Items listed in a dataset
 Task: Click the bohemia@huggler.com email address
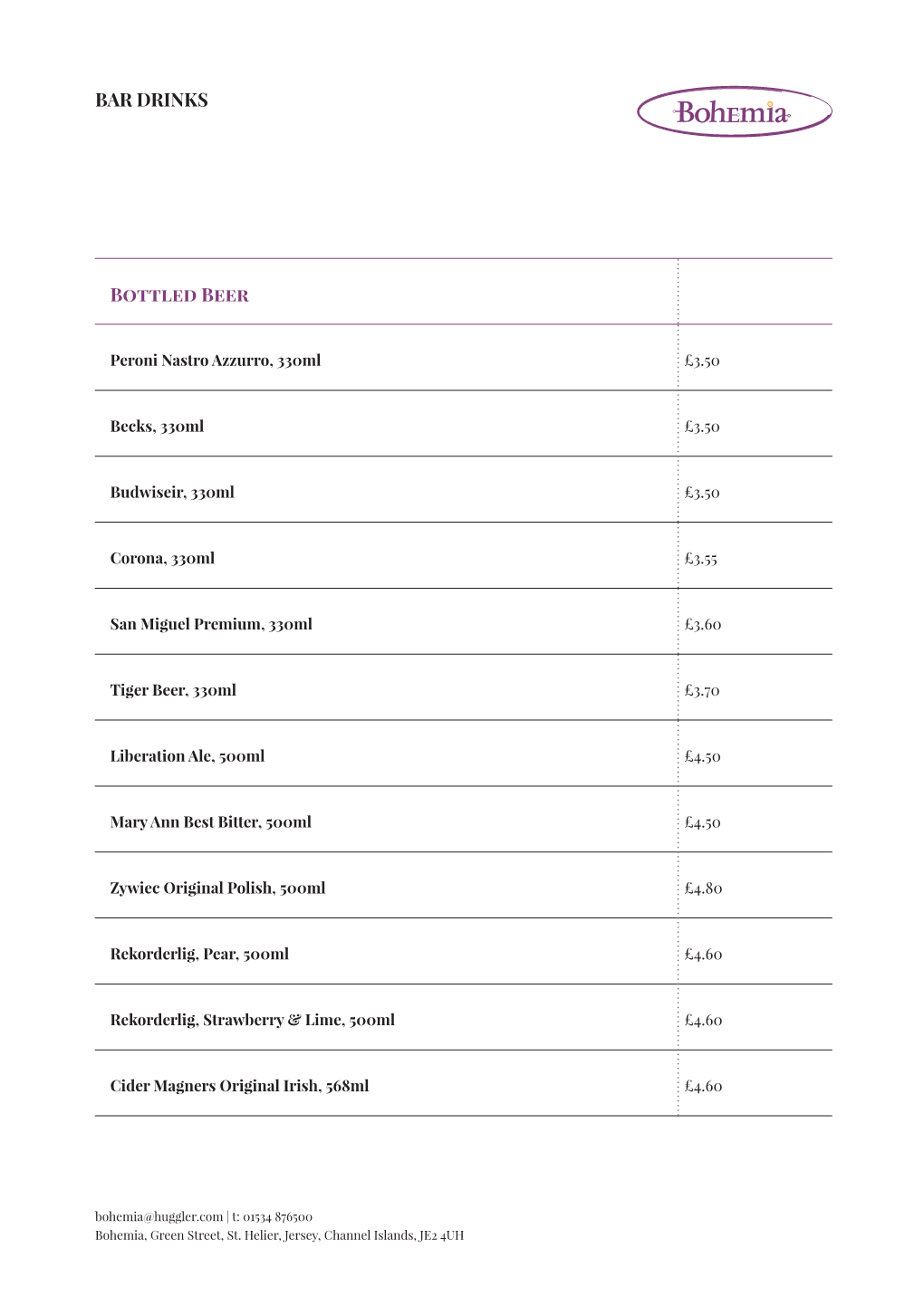coord(159,1216)
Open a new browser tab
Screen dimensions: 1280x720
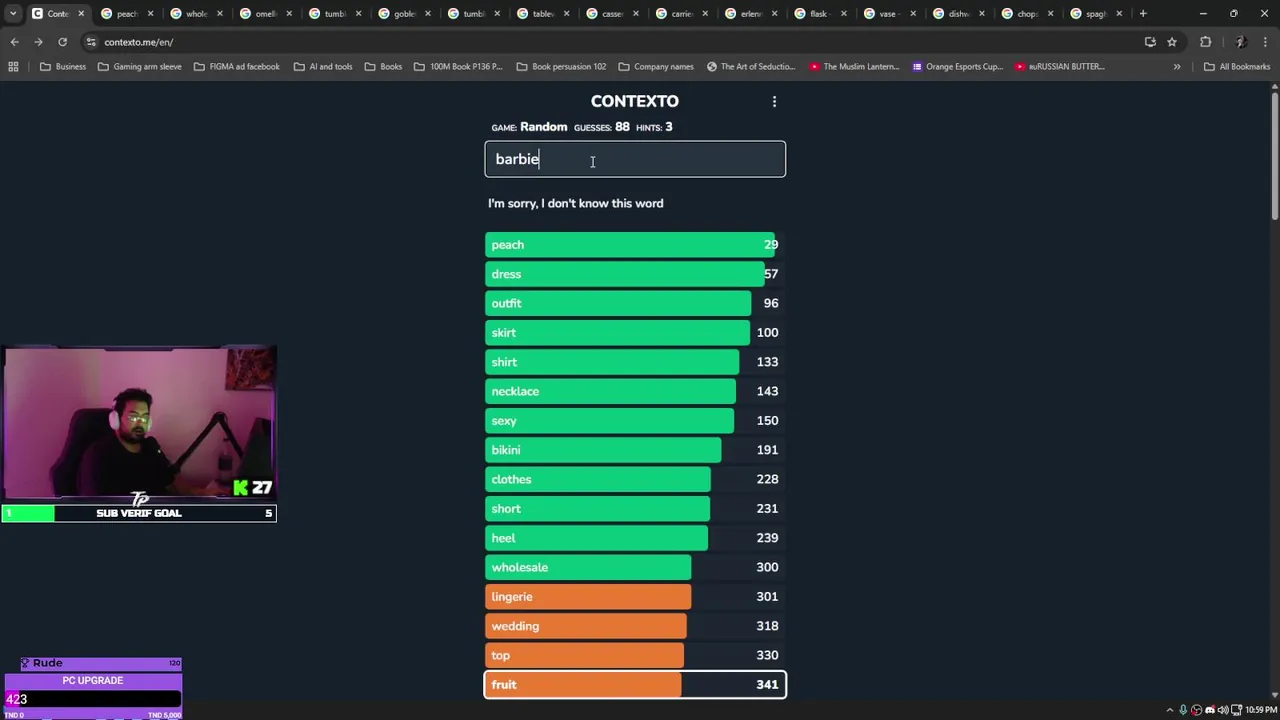tap(1143, 14)
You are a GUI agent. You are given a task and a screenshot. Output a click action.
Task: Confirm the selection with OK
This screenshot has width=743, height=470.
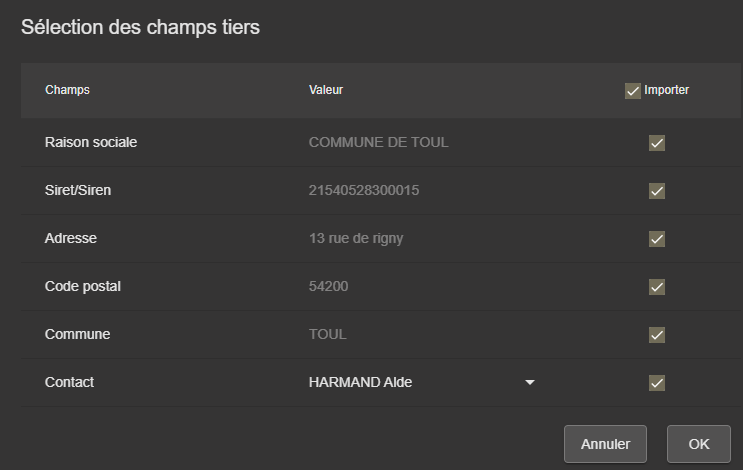pyautogui.click(x=699, y=444)
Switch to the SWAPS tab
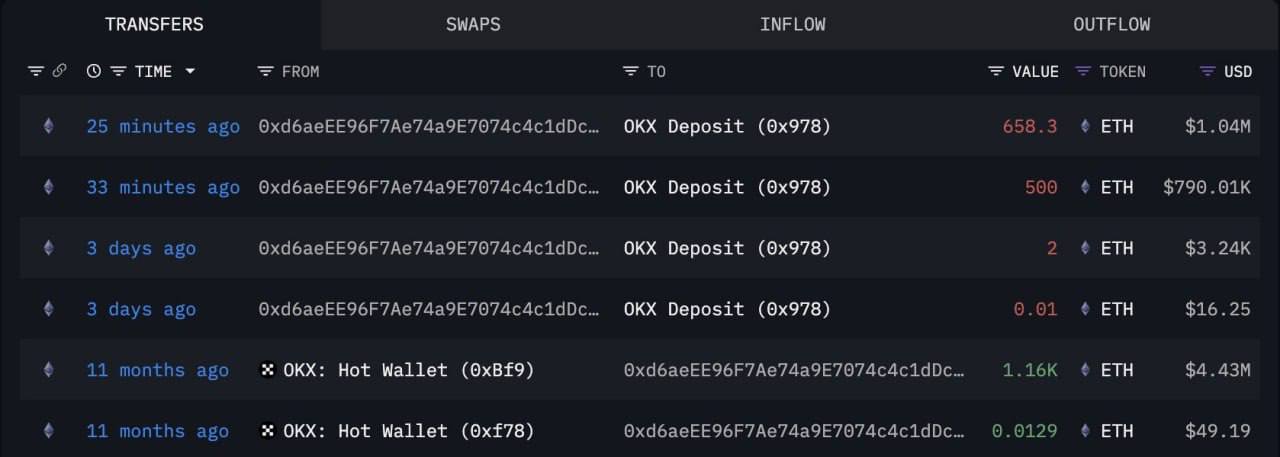This screenshot has width=1280, height=457. 473,24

* PROBLEM DESCRIPTION *
Please rewrite the entries from the line with "Open a new browser tab" through the end, replacing "selection" with "choice" and keeping everything else the same. Leave the pictures out of your answer.

* FULL RESPONSE *
Open a new browser tab
Screen dimensions: 1280x720
tap(1143, 14)
You are a GUI agent. You are given a task and a screenshot. Output a click action.
Task: Confirm the choice with OK
This screenshot has width=743, height=470.
pyautogui.click(x=699, y=444)
Switch to the SWAPS tab
This screenshot has width=1280, height=457. 473,24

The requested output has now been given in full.